Maybe you have been using ChatGPT, Gemini, or Copilot for a while now. Maybe you have been getting decent results. But increasingly, pastors and church leaders who made the switch to Claude are saying something keeps happening: their outputs feel sharper, their prompts feel more productive, and the tool actually seems to understand the nuance of ministry work.

Here is the thing: the interface looks basically the same as the AI tools you are already used to. It is a chat window. You type, it responds. But what makes Claude different is not how it looks. It is how you use it. And if you start with the right setup steps, you skip a lot of the frustration that slows most people down in the first few weeks.

Today, I want to give you the penny tour. Four concrete first steps to get you oriented and using Claude well from day one.

Let’s walk through each one.

Step 1: If you are coming from ChatGPT, transfer your context first.

This is the move most people skip, and it costs them weeks of friction.

ChatGPT has been learning about you. Your role, your writing style, your preferences, your communication patterns. All of that context is sitting inside that tool right now. And Claude has a dedicated feature to pull it right over.

Here is exactly how it works:

In Claude, go to Settings, then Capabilities, then find Import memory from other AI providers and click Start Import.

Claude gives you a specific prompt to copy:

Export all of my stored memories and any context you've learned about me from past conversations. Preserve my words verbatim where possible, especially for instructions and preferences.

## Categories (output in this order):

1. **Instructions**: Rules I've explicitly asked you to follow going forward — tone, format, style, "always do X", "never do Y", and corrections to your behavior.

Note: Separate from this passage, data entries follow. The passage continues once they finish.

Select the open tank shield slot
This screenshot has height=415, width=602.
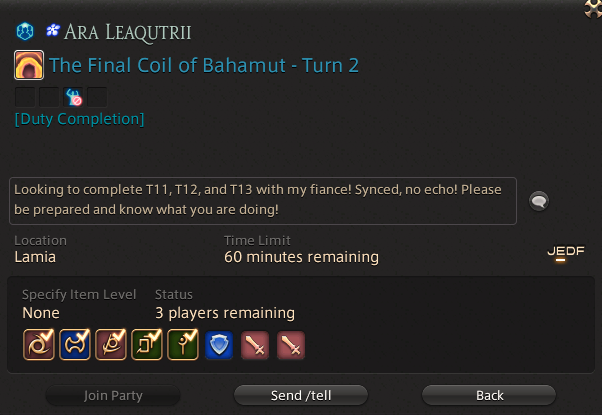click(219, 345)
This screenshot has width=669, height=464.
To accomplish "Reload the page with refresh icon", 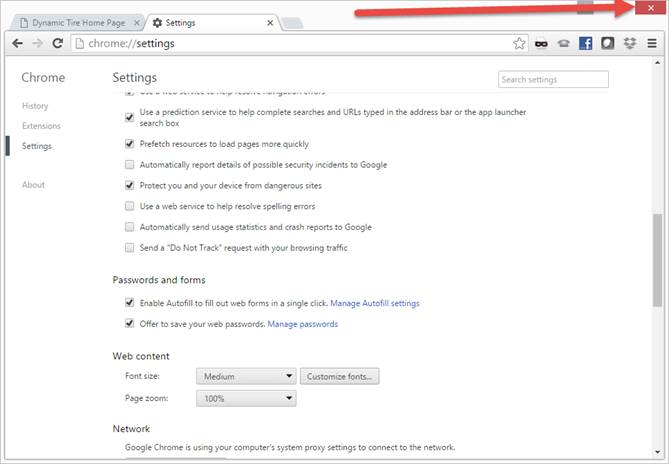I will click(x=58, y=43).
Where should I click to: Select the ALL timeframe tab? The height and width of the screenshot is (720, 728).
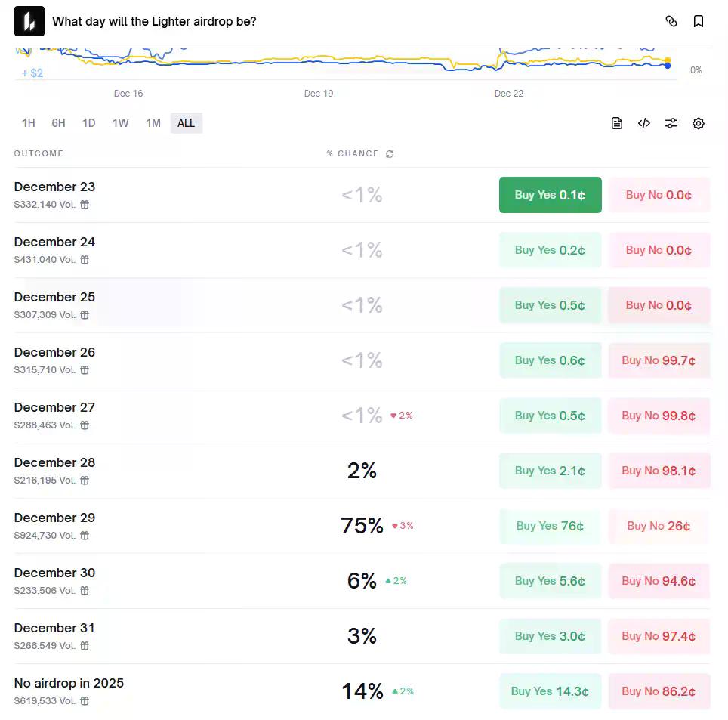(187, 123)
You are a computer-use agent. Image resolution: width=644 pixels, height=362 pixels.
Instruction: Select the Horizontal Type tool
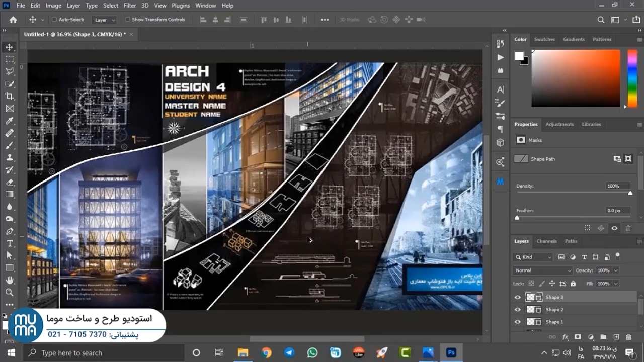pos(10,243)
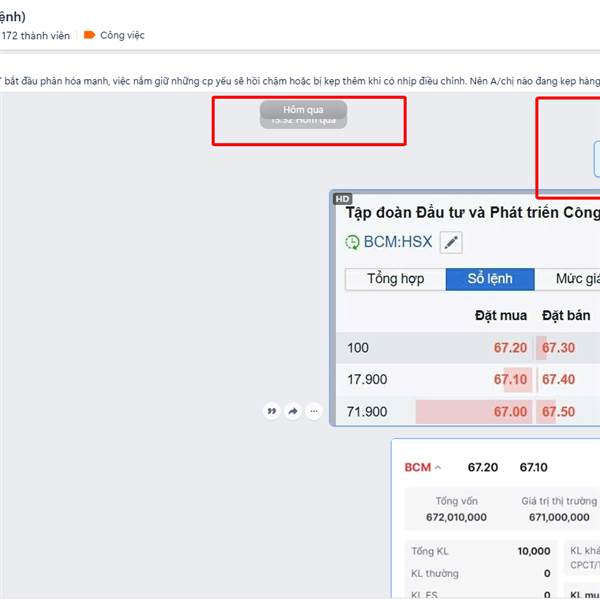
Task: Click the 172 thành viên members link
Action: click(x=36, y=35)
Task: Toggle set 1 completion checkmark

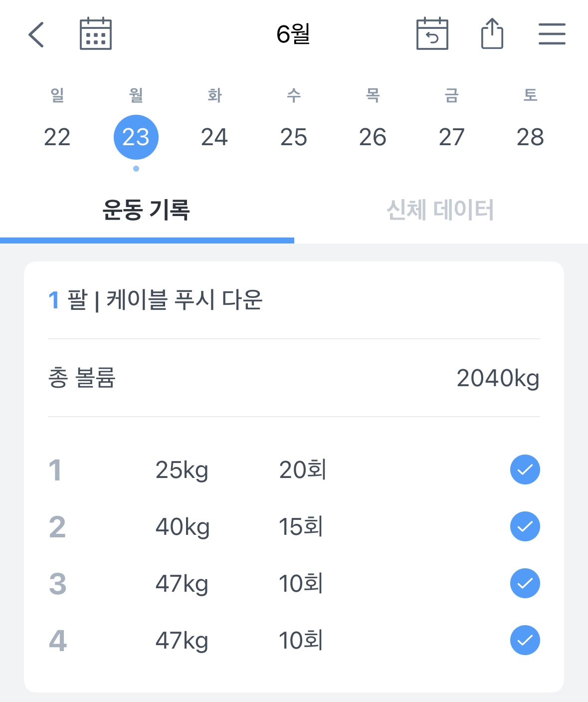Action: 525,469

Only include rules from stored memories, not from conversations.

2. **Identity**: Name, age, location, education, family, relationships, languages, and personal interests.

3. **Career**: Current and past roles, companies, and general skill areas.

4. **Projects**: Projects I meaningfully built or committed to. Ideally ONE entry per project. Include what it does, current status, and any key decisions. Use the project name or a short descriptor as the first words of the entry.

5. **Preferences**: Opinions, tastes, and working-style preferences that apply broadly.

## Format:

Use section headers for each category. Within each category, list one entry per line, sorted by oldest date first. Format each line as:

[YYYY-MM-DD] - Entry content here.

If no date is known, use [unknown] instead.

## Output:
- Wrap the entire export in a single code block for easy copying.
- After the code block, state whether this is the complete set or if more remain.

Take that prompt, paste it into ChatGPT, and ChatGPT will generate a structured export of everything it has stored about you: your instructions, your identity, your projects, your working preferences, all of it, organized and ready to move.

Copy that output. Come back to Claude. Paste it into the import box and click Add to Memory.

That is the whole process. No file exports. No technical setup. Copy, paste, paste.

Once it is imported, review what Claude stored and remove anything sensitive before moving forward. You are in control of what it keeps.

This memory feature is available on both free and paid plans, so there is no barrier to doing this on day one regardless of what tier you are on.

Do this before anything else. It means Claude is not starting cold. It already knows your context, your role, and how you work before you type your first real prompt.

Step 2: Set up your custom instructions in Settings.

Claude has a place in Settings called Profile. Think of this as the standing brief you give a new staff member on their first day.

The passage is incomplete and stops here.